The November 2013 cyber-intrusion was carried out by attackers using credentials stolen from a third-party vendor for Target, which has stores in Paramus, Hackensack, Edgewater, Clifton, Riverdale and North Bergen.

The hackers tapped into a data base that held contact information for more than 60 million Target customers nationwide -- including full names, telephone numbers, e-mail addresses, mailing addresses, payment card numbers, expiration dates, CVV1 codes and encrypted debit PINS, the attorney general said.

New Jersey, lead state Connecticut, and six other states formed a multi-state Executive Committee that investigated Target’s own role in the breach.

They found that "the stolen credentials were used to exploit numerous security vulnerabilities within Target’s data storage network, allowing the attackers to access a customer data base and install malware on Target’s system that captured payment card information," Porrino said.

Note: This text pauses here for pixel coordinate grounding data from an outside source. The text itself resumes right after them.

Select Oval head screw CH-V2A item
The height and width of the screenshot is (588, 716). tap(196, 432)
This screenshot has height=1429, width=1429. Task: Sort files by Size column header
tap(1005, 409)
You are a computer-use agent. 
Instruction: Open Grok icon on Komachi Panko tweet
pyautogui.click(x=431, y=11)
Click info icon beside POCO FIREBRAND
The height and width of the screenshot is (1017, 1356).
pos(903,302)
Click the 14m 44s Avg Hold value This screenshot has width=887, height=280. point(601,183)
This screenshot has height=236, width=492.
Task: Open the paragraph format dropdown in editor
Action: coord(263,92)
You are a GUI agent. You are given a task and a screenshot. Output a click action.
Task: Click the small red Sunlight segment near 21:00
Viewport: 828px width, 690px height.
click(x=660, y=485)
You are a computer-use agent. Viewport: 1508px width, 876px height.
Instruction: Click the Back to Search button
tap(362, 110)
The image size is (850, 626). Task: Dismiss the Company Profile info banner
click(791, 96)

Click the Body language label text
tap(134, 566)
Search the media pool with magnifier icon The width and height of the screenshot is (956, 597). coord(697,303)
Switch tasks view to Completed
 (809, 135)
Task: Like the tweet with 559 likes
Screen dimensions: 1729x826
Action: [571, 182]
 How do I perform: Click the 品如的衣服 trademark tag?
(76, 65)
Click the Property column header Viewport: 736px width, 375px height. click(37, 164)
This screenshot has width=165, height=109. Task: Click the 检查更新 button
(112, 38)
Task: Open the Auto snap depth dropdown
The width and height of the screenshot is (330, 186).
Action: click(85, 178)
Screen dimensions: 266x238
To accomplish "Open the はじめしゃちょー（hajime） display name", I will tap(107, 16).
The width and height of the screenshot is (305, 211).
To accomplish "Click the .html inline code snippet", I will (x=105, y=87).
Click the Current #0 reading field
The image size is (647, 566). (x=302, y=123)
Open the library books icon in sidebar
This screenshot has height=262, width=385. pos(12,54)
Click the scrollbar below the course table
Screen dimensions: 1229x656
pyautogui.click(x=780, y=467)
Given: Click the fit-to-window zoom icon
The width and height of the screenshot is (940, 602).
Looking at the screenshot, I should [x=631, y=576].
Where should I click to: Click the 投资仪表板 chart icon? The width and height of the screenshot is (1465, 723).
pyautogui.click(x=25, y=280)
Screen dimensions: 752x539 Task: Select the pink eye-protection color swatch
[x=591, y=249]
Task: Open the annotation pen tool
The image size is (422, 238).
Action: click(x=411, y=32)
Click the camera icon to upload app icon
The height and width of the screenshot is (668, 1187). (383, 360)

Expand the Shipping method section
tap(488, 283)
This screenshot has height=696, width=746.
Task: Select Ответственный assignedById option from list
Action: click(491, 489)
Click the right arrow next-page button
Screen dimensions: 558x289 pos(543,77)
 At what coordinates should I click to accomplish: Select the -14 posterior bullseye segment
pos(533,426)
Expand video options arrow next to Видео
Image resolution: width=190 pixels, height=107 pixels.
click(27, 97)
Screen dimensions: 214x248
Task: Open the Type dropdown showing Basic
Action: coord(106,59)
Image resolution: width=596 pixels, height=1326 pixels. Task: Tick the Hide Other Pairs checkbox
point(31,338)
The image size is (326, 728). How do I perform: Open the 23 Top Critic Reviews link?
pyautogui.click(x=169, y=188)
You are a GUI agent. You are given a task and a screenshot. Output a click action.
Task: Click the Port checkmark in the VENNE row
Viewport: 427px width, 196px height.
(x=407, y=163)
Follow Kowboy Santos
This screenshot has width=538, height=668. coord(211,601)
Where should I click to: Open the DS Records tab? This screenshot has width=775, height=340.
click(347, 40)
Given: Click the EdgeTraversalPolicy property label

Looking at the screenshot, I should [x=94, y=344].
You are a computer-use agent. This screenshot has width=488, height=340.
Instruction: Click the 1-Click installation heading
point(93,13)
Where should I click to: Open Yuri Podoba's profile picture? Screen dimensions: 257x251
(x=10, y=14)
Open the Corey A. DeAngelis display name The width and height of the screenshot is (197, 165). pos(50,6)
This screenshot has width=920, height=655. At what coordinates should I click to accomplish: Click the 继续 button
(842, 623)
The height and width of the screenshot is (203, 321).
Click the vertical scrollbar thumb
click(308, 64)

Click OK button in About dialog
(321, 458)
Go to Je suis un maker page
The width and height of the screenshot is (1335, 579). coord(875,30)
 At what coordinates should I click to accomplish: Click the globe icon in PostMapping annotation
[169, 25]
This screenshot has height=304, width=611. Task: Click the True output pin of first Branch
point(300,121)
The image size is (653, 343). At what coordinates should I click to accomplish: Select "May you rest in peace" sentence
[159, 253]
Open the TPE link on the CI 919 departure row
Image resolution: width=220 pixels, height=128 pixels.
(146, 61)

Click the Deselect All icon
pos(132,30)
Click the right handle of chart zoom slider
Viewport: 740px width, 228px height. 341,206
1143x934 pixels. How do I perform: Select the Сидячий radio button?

“Major retailers – including Target – routinely ask their customers to entrust them with personal information in service of payment card contracts, mailing lists, e-coupons and other promotions,” Porrino said “But, if retailers are going to solicit such personal information and retain it in a data base, they have a duty to be vigilant about securing that data base.

"The terms of this settlement are designed to ensure that happens going forward.

The payout "represents the highest valuation of a multi-state data breach investigation to date," Porrino said. "The previous high amount was $9.75 million resulting from a 2009 settlement with TJX Companies, Inc."

The settlement also includes a dozen or so other requirements designed to shore up the retailer’s cyber-security efforts.

Among them, Target must:

Develop policies and procedures to ensure its vendors are complying with the Information Security Program;

Encrypt consumer payment card information throughout the course of a retail transaction;

Segment its cardholder data environment from the rest of its computer network.

Adopt, where possible, improved, industry-accepted payment card security technologies such as “chip” and “PIN” technology;

Take steps to control access to its network, including implementing password rotation policies and two-factor authentication for certain accounts;

Obtain an Information Security Assessment from a third-party assessor and make the report on that assessment available to the states.